O’Neill’s, based in County Tyrone, produces Gaelic football kits. Each team’s colours can cross the border up to eight times during the manufacturing process.
The yarn arrives in Dublin Port, crosses the border for weaving and repeatedly for dyeing, for cutting, for stitching, for packaging and for distribution.
The managing director says politicians need to explain to his staff why the company is preparing to relocate its Northern Ireland factory if there’s a no-deal Brexit.
Kieran Kennedy said: “Look at the 700 staff here in Strabane, they come from all traditions, see how it would affect their livelihood.”
“Do they want to be associated with losing jobs for the sake of the union or whatever? We just want to trade how we have always traded, so let common sense prevail,” he added.
At the Empire Music Hall in Belfast, where comedians make their debut, a Sky News panel of experts concluded that a no-deal Brexit would be no joke.
Victor Chestnutt, deputy president of the Ulster Farmers’ Union, said: “If food flows into the UK tariff-free and we face a tariff going out, we are on a hiding to nothing. Our farmers will disappear.”
“The solution is some leadership in politics,” added Tina McKenzie, who chairs the Federation of Small Businesses NI.
“We put forward actual solutions… the enhanced economic zone, where trade can flow through Northern Ireland into GB from Europe and from GB into Europe via Northern Ireland.”
Unionists rejected Theresa May’s backstop position of Northern Ireland remaining in the EU’s customs union and single market, if necessary.
The EU rejected Boris Johnson’s alternative – Northern Ireland leaving the customs union but accepting single market regulations.
Hopes had all but faded until the prime minister met his Irish counterpart Leo Varadkar and announced that they could see a pathway to an agreement.
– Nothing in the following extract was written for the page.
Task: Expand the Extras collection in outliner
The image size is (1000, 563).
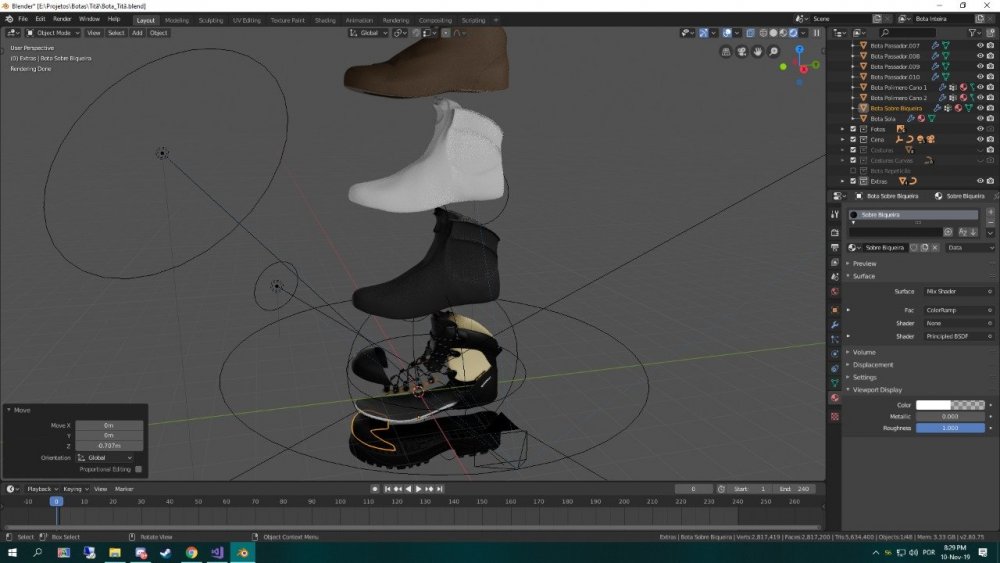Action: pos(843,181)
Aodhan Connolly, director of the Northern Ireland Retail Consortium, said: “Any alternative arrangements need to do what the backstop does. What we need…is to have unfettered access to both the Great British market and the EU market.”
Some point to the use of technology at the Norway-Sweden border but 1,300 commercial vehicles cross that each day, compared to 13,000 at the Northern Irish border.
Janice Gault, chief executive of the Northern Ireland Hotels Federation, asked: “Are you going to chip every cow? Are you going to chip every human? If a visitor arrives from North America, I don’t necessarily want to have to chip and pin them when they arrive.”
The subtle nature of the border enables people to identify as British or Irish or both – a key component of the Good Friday Agreement.
It is the political implication of almost any practical solution offered that keeps the border front and centre of what many regard as the endgame.